2. Georgia Bulldogs (12-2, 7-1): Five more yards in the Dome, and that would’ve been the Bulldogs’ boot print all over Notre Dame’s behind.
3. Texas A&M Aggies (11-2, 6-2): Although the Aggies’ first season in the SEC exceeded everyone’s expectations, the closeness of Texas A&M’s two losses reveals that 2012 easily could have been even better.
4. South Carolina Gamecocks (11-2, 6-2): Jadeveon is the scariest guy with “Clown” in his name since John Wayne Gacy worked his last birthday party.
5. Florida Gators (11-2, 7-1): Worst. 11-2. Team. Ever.

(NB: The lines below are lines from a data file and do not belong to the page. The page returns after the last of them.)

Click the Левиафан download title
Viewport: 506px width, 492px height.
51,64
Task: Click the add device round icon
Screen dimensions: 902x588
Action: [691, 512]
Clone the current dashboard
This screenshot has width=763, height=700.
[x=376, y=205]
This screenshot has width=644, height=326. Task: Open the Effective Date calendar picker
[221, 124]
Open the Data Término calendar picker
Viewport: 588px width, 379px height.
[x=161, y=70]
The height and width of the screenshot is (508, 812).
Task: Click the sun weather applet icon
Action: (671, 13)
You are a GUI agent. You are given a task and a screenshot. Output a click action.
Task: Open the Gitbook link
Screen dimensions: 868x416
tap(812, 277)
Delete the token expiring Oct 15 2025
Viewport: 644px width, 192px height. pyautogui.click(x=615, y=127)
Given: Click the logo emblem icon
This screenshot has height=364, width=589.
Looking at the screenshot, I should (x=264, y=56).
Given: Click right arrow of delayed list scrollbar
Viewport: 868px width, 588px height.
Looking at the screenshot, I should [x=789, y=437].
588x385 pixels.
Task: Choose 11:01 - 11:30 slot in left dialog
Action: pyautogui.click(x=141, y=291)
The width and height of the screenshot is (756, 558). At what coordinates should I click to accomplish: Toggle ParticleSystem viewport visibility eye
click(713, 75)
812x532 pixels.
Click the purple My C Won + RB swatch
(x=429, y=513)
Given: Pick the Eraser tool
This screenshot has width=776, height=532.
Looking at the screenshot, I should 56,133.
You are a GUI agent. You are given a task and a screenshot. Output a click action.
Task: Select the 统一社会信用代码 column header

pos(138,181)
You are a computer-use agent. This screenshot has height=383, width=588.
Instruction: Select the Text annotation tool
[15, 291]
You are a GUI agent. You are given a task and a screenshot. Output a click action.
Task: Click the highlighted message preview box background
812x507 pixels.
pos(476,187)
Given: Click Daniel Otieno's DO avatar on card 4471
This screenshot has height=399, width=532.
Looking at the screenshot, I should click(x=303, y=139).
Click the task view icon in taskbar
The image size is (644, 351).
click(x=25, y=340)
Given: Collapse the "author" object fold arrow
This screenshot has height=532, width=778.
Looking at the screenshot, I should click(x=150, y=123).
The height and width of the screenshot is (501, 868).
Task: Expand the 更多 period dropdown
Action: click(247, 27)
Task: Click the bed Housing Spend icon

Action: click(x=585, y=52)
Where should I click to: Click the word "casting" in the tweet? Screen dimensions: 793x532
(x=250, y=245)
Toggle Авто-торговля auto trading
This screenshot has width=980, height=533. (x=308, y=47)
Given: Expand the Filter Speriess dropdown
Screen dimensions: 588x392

6. LSU Tigers (10-3, 6-2): I think they threw the Chick-fil-A Bowl in order to boost Clemson’s confidence heading into a 2013 campaign in which the Country Gentlemen open the season against a Georgia squad that is on the Bayou Bengals’ schedule. Yes, it sounds far-fetched, but, really, it wouldn’t be among the ten wackiest things Les Miles has ever done.
7. Vanderbilt Commodores (9-4, 5-3): They’re overly impressed with their own academic standards, they beat weak teams but get blown out by good ones, their head coach behaves badly on the sidelines, and they wear gold helmets. They’re six inches of snow away from being Notre Dame and a dearth of pretty girls away from being Georgia Tech.
8. Mississippi Rebels (7-6, 3-5): Judging by their respective games against ‘Bama and Pitt, I have no reason to doubt that Ole Miss would beat the Fighting Irish.
9. Mississippi St. Bulldogs (8-5, 4-4): If, instead of Vincent Price and a fly, the teleportation booth had contained Rich Brooks’s resume and Ed Orgeron’s dietary regimen, what emerged from the receiving station on the other side of the lab would have been Dan Mullen.
10. Missouri Tigers (5-7, 2-6): In its first season in the SEC, Mizzou was the worst team in the league that didn’t fire its head coach. No pressure, Gary Pinkel.
11. Tennessee Volunteers (5-7, 1-7): Are we entirely sure that Tennessee and Vanderbilt didn’t just switch places when no one was looking?
12. Arkansas Razorbacks (4-8, 2-6): I just can’t shake the feeling that, three years from now, the Bret Bielema hire is going to earn the Hogs the Good Coach/Good Program/Bad Fit Trophy that Michigan locked down during the Rich Rodriguez era.
13. Kentucky Wildcats (2-10, 0-8): The ‘Cats avoided the cellar by beating Kent State, and not just because it’s Nick Saban’s alma mater.
14. Auburn Tigers (3-9, 0-8): The Plainsmen’s complete collapse reaffirms my faith in a just and caring God.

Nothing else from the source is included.